Written problem. Format everything from the line containing "The height and width of the screenshot is (370, 900)." down to the line containing "Looking at the screenshot, I should point(288,350)." as a two-column CSV with the columns text and answer. Give one row per answered item, put each field in quotes, and replace any line breaks with spaces.

Rows.
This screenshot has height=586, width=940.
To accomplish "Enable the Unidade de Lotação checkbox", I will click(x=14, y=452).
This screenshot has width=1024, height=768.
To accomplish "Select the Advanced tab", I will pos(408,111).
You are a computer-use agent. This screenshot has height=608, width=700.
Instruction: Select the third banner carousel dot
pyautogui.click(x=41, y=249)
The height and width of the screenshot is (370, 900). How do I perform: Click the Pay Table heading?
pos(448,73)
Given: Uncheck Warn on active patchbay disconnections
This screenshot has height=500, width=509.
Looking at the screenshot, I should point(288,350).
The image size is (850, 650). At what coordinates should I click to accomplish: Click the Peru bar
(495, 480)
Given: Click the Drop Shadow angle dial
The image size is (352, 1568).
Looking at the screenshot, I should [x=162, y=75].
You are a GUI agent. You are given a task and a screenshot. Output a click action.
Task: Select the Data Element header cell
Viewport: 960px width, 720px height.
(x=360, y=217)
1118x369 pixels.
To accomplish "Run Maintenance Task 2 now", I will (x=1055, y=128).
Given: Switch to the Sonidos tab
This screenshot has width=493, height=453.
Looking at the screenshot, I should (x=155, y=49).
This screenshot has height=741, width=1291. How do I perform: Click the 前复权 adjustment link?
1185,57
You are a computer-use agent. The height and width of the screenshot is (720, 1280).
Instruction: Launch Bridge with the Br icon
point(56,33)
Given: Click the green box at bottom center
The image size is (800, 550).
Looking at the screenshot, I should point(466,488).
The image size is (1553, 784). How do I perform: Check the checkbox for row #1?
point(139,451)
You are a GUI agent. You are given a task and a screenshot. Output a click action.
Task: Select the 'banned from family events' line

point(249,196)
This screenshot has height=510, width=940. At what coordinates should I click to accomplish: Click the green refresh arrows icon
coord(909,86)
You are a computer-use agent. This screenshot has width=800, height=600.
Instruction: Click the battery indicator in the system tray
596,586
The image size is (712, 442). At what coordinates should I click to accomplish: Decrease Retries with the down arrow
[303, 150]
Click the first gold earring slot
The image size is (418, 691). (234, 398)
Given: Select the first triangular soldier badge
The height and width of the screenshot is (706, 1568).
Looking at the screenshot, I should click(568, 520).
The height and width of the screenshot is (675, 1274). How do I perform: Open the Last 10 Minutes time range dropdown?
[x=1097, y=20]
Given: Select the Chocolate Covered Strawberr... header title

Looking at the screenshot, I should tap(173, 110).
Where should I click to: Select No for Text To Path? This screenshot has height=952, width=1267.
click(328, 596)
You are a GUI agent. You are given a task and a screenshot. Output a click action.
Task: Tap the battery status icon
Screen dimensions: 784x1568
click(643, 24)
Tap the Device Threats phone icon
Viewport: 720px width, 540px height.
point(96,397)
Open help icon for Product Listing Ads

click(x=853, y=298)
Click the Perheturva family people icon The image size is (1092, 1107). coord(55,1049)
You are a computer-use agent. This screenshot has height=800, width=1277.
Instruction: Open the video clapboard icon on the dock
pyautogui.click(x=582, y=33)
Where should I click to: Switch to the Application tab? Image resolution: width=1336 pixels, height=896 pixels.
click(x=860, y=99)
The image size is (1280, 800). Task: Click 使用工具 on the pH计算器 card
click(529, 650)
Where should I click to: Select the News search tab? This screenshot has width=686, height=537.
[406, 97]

Solution below.
text,answer
"The height and width of the screenshot is (370, 900). How do I perform: Click the Pay Table heading?","pos(448,73)"
"Given: Uncheck Warn on active patchbay disconnections This screenshot has height=500, width=509.","Looking at the screenshot, I should point(288,350)."